Entropy measures the average amount of surprise or uncertainty associated with the possible outcomes of a random variable.
Think about predicting the outcome:
A very biased coin (e.g., 99% Heads) has low entropy. You're quite certain about the outcome (Heads), so there's little surprise on average.
A fair coin (50% Heads, 50% Tails) has high entropy. You are maximally uncertain about the outcome, so the average surprise is high.
It can also be interpreted as the average number of bits required to encode or communicate the outcome of the random variable, assuming an optimal coding scheme.
For a discrete random variable\(X\) with possible outcomes \(\{x_1, ..., x_n\}\) and Probability Mass Function (PMF)\(P(X=x_i) = p_i\), the Shannon Entropy\(H(X)\) is defined as:
$$ H(X) = - \sum_{i=1}^n p_i \log(p_i) $$
Logarithm Base:
If the logarithm base is 2 (\(\log_2\)), entropy is measured in bits. This is common in information theory and computer science.
If the base is \(e\) (\(\ln\), natural logarithm), entropy is measured in nats. This is common in machine learning.
If the base is 10 (\(\log_{10}\)), entropy is measured in hartleys or dits.
Convention: We often use \(\ln\) (nats) in ML contexts.
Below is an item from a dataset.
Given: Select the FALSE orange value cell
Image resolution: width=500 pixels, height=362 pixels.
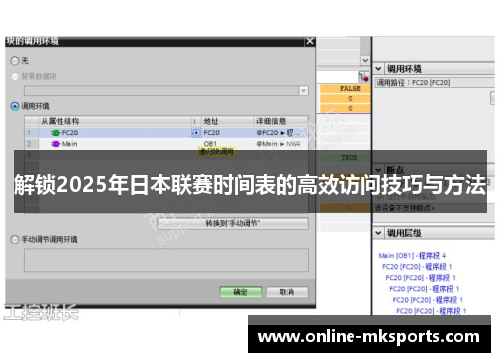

Handling \(p_i=0\): By convention, \(0 \log 0 = 0\) (since \(\lim_{p \to 0^+} p \log p = 0\)). Outcomes with zero probability contribute nothing to the uncertainty.
The term \(-\log(p_i)\) can be thought of as the "surprise" or "information content" associated with observing outcome \(x_i\). Low probability events (\(p_i\) small) are more surprising (\(-\log(p_i)\) is large). High probability events (\(p_i\) large) are less surprising (\(-\log(p_i)\) is small).
Entropy \(H(X)\) is the expected value (weighted average) of this surprise over all possible outcomes: \(H(X) = E[-\log P(X)]\).
Non-negativity:\(H(X) \ge 0\). Entropy is always non-negative.
Maximum Entropy: For a discrete variable with \(n\) possible outcomes, entropy is maximized when all outcomes are equally likely (\(p_i = 1/n\)). The maximum value is \(H_{max} = \log(n)\). This represents the highest uncertainty.
Minimum Entropy: Entropy is minimized (\(H(X) = 0\)) when one outcome is certain (\(p_k=1\) for some \(k\), and all other \(p_i=0\)). This represents complete certainty.
For a continuous random variable\(X\) with PDF\(f(x)\), the differential entropy\(h(X)\) is defined as:
$$ h(X) = - \int_{-\infty}^{\infty} f(x) \log(f(x)) \, dx $$
Caution: Differential entropy shares some properties with discrete entropy but lacks others. It can be negative, is not unitless, and is sensitive to scaling of \(x\). It's more about relative uncertainty.
Information Theory: A foundational concept developed by Claude Shannon.
Decision Trees: Used as an impurity measure (like Gini impurity) to decide on the best feature splits. Algorithms like ID3 aim to maximize [[Information Gain]], which is the reduction in entropy achieved by splitting on a feature. \(IG(S, A) = H(S) - \sum_{v \in Values(A)} \frac{|S_v|}{|S|} H(S_v)\).
Cross-Entropy & KL Divergence: Entropy is a component of these measures, which compare probability distributions.
Thermodynamics: Related to the concept of entropy in physics (measure of disorder).
Data Compression: Theoretical lower bound on the average number of bits needed to compress data drawn from a distribution.